Results derived from the Snapshot 150 and the Quick prime-3 maneuvers using the forced oscillation technique (FOT). A: respiratory system elastance (E_rs) and compliance (C_rs) were significantly different (increased and decreased, respectively), while overall resistance (R_rs) of the respiratory system (i.e., including lungs, airways, and chest wall) did not reach statistical significance. B: tissue damping (G) and tissue elasticity (H) were both significantly increased; however, airways resistance (i) and tissue hysteresivity (G/H) were not changed in Crtap knockout (KO) compared with wild-type (WT)/Het mice. N = 8–10 each genotype. Student’s t test.

Fig. 5.

Results derived from deep inflation and pressure-volume (P-V) maneuvers. A: partial P-V loops and the related parameters that were derived from these curves (C).
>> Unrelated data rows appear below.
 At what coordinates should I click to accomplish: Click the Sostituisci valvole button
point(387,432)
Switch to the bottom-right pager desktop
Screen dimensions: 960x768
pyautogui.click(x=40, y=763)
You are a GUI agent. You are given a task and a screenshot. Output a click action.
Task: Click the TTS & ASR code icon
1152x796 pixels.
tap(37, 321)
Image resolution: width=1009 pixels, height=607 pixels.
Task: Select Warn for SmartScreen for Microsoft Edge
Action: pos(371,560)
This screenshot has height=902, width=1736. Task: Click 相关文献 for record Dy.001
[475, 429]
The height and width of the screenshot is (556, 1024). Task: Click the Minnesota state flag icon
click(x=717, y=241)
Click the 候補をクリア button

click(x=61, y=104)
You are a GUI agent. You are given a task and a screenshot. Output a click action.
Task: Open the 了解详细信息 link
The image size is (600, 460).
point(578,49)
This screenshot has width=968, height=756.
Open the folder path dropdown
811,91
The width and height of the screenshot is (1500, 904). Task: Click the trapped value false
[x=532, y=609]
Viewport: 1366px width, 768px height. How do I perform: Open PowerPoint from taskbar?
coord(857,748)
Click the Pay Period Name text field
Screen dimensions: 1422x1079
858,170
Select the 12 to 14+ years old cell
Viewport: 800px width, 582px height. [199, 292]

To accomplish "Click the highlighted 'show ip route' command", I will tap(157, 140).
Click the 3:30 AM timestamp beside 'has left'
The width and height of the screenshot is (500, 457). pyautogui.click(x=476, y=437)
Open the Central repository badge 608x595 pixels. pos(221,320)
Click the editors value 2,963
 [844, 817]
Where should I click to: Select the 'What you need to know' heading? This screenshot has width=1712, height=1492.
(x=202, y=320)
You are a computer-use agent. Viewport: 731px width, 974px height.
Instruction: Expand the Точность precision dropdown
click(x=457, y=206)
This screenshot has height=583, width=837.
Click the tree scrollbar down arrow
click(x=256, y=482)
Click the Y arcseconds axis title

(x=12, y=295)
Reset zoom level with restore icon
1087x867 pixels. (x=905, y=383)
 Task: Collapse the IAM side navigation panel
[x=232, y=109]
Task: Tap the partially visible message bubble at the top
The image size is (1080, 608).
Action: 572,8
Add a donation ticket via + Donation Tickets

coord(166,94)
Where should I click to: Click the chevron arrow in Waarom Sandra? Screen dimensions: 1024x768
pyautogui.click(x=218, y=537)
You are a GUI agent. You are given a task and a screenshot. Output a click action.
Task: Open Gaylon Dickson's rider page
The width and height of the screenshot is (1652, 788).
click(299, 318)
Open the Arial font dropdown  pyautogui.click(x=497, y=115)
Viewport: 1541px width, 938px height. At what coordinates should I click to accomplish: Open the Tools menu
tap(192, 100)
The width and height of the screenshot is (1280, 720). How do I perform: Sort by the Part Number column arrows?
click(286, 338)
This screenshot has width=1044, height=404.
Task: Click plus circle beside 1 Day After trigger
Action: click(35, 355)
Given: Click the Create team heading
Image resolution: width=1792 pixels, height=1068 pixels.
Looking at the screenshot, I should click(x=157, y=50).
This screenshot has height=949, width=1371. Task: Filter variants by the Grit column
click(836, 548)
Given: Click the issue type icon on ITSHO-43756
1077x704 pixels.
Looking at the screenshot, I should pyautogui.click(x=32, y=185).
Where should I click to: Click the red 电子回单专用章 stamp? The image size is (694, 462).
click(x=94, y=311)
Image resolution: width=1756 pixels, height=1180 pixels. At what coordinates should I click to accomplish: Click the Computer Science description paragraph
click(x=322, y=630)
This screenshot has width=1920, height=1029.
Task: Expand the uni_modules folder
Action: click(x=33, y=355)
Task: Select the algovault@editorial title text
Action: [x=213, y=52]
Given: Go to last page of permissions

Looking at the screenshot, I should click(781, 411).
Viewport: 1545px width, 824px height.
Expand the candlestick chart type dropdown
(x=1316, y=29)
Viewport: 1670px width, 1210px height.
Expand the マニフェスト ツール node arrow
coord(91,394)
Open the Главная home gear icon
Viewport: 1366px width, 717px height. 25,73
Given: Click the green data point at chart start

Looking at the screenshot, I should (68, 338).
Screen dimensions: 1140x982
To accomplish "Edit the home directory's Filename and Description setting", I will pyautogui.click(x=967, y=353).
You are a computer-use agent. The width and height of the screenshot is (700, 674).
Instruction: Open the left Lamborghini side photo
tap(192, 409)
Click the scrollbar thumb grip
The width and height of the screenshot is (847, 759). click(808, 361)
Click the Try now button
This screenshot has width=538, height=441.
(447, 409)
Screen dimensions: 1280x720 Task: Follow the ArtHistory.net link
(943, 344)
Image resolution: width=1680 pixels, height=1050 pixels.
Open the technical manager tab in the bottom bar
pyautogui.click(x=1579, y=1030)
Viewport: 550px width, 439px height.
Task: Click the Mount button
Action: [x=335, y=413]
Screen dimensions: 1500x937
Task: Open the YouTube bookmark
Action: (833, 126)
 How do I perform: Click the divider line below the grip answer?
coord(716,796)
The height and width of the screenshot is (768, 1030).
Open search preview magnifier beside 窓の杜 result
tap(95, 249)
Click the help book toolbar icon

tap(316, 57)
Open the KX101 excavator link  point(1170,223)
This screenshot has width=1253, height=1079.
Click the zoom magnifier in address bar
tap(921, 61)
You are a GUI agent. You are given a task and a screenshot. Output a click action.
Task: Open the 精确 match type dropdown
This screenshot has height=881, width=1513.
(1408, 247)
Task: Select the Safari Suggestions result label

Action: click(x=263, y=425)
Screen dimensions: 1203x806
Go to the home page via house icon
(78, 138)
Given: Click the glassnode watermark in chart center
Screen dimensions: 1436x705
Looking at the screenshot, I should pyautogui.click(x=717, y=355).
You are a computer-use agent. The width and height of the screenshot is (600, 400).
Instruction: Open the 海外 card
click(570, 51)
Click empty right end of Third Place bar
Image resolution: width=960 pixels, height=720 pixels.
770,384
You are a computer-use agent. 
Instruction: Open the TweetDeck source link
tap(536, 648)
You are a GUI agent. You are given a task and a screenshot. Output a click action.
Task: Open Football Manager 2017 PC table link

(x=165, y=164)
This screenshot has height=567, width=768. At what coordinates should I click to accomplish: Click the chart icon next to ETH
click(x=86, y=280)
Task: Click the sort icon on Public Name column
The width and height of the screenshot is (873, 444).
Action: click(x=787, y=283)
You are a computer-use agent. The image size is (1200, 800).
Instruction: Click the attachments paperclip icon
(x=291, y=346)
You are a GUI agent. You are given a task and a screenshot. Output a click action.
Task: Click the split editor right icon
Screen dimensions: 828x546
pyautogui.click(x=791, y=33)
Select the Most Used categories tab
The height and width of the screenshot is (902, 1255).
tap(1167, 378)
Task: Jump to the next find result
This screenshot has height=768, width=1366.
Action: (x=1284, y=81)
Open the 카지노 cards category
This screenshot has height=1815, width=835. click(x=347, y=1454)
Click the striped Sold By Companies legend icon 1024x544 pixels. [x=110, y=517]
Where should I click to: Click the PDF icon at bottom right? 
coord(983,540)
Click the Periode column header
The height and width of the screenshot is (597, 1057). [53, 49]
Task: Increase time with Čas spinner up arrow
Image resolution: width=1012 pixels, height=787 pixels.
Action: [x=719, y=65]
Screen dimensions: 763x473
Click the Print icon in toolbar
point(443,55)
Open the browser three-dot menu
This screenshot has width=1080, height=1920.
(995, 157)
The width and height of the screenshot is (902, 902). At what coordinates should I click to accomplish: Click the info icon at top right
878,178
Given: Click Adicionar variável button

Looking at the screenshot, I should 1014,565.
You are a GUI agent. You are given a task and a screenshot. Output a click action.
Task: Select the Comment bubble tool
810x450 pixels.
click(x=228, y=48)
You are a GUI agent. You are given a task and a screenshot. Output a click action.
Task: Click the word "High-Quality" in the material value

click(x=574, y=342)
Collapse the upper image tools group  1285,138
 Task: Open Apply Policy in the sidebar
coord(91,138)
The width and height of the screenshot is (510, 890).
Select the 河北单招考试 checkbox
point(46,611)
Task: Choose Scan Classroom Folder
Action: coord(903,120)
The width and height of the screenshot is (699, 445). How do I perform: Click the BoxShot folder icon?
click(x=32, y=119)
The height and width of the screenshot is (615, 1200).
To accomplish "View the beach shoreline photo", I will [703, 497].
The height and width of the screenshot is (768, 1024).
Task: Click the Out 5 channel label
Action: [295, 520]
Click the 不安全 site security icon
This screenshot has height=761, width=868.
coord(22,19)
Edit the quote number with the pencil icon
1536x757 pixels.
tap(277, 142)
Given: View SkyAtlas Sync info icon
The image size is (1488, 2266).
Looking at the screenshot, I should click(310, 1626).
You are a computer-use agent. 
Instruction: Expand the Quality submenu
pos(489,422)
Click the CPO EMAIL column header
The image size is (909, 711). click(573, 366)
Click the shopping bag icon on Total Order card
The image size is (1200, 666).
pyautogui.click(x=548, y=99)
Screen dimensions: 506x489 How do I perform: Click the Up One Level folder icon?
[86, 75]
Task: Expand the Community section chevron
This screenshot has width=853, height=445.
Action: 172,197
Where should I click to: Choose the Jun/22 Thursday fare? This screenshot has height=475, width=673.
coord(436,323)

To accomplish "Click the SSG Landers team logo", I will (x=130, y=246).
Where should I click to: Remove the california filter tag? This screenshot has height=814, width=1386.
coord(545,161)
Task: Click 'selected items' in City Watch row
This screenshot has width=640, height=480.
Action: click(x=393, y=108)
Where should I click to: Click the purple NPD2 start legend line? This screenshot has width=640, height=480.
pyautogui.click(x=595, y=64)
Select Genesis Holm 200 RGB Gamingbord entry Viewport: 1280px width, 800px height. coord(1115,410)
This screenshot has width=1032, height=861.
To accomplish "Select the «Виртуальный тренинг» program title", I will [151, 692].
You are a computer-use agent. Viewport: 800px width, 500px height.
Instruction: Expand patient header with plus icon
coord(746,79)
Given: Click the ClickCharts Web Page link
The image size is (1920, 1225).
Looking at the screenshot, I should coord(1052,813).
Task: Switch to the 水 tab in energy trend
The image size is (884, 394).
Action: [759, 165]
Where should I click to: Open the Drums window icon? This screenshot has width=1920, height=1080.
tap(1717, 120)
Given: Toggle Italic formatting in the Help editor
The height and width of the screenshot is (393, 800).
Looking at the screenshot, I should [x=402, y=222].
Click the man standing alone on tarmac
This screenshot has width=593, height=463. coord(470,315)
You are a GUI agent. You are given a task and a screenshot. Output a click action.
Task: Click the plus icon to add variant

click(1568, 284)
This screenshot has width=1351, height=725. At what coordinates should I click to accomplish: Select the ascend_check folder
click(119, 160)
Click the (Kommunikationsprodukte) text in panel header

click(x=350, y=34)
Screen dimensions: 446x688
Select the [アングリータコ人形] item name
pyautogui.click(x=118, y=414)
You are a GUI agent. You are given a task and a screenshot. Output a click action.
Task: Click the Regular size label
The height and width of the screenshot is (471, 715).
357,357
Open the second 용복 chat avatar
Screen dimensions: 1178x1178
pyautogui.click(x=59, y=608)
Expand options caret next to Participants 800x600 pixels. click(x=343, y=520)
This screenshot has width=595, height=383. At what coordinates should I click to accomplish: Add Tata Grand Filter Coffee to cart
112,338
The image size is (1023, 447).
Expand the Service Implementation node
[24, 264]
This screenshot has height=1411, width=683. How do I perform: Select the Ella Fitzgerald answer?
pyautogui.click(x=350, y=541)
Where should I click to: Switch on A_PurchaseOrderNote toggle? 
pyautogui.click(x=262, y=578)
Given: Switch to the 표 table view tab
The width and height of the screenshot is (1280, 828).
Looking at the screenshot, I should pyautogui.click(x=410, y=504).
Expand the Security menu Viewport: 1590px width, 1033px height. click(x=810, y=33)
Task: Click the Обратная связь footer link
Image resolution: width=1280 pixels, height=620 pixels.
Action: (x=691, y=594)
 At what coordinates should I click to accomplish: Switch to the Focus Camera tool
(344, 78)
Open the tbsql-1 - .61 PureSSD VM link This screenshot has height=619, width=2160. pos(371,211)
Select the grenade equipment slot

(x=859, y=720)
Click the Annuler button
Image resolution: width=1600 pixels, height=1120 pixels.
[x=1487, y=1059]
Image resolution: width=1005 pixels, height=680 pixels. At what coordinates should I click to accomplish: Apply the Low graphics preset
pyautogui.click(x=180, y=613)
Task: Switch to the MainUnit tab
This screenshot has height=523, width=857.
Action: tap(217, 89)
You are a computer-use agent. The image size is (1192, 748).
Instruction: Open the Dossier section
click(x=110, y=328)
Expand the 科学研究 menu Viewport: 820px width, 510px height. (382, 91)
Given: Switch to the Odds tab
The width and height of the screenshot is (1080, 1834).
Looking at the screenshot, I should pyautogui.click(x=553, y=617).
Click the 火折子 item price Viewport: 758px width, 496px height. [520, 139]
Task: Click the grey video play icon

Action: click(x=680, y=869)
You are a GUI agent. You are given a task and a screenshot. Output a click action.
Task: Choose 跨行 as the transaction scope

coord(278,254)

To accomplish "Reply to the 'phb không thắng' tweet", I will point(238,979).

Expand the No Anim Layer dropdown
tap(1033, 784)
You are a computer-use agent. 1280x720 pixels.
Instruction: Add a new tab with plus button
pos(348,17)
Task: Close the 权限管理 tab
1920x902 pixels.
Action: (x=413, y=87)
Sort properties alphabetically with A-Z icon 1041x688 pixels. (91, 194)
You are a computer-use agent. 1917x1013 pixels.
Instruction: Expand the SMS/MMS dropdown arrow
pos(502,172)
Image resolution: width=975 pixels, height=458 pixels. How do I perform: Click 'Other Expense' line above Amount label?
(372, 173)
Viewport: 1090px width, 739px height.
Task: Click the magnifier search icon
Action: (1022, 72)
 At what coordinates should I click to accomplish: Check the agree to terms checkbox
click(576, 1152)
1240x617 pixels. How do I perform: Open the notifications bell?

C_st, static compliance; A, an estimate of inspiratory capacity; k, shape constant that describes the curvature of the deflation arm; area, area between the inflation and deflation curves. B: inspiratory capacity as measured with the deep inflation maneuvers. D: full-range P-V loops and the derived parameters, including total lung capacity (TLC), vital capacity (VC), residual volume (RV), compliance (C), volume at 10 cmH₂O as percentage of TLC (V10_TLC), and an estimate of functional residual capacity (FRC). All parameters were significantly decreased in Crtap knockout (KO) compared with wild-type (WT)/Het mice. N = 8–10 each genotype. Student’s t test.